What will happen if CLIP image representation is used to replace SSL representation?

tanbuzheng commented 3 months ago

Hi, author! Thanks for your sharing! You do an impressive work! I have two question. The first is what will happen if CLIP image representation is used to replace SSL representation in the first two stages. The second is why not also adopt a diffusion model in the third stage? Compared with the diffusion models, what are the advantages of using mage?

Looking forward to your reply!

LTH14 commented 3 months ago

Thanks for your interest! You can definitely use CLIP image representation, or in general, any representation to replace the Moco v3 representation. In the paper, we mainly focus on the unconditional generation setting, where labels are not available. Therefore, we don't use CLIP in the paper as it uses text data to train the encoder, but it is definitely possible.
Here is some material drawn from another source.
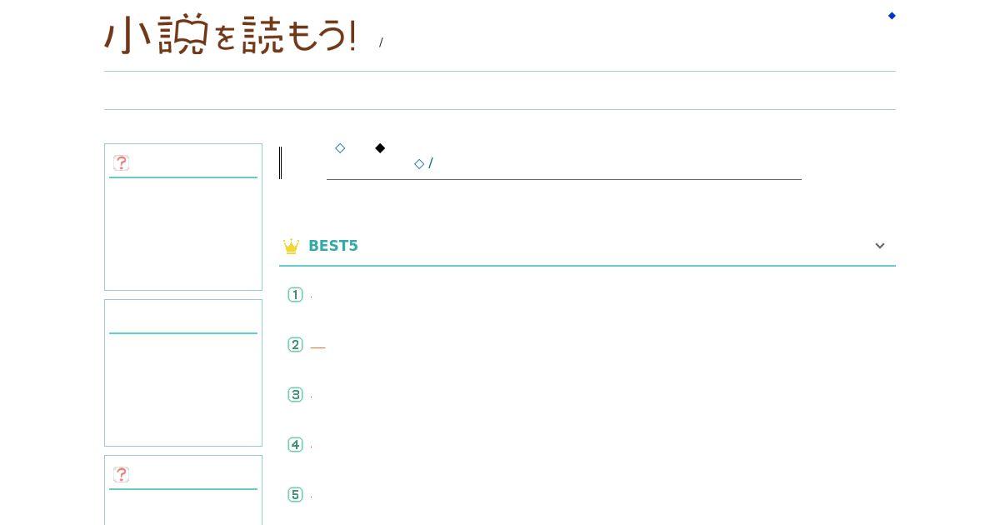This screenshot has height=525, width=1000.
Task: Open the rank 3 numbered entry
Action: click(295, 394)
The third stage can actually be any modern image generator. In Table 1 and Figure 2, we show that RCG significantly improves all these generators, no matter MAGE or diffusion models. One advantage of MAGE is that it achieves a much better unconditional generation performance on its own (compared with diffusion models). Therefore, when combined with RCG, MAGE achieves the best unconditional generation performance among all competitors.

tanbuzheng commented 3 months ago

Thanks for your reply! I have limited computing resources, only 1-2 3090 GPUs. Does it support training the diffusion model on 256x256 resolution?
If I just want to train MAGE on imagenet1k, how long will it take?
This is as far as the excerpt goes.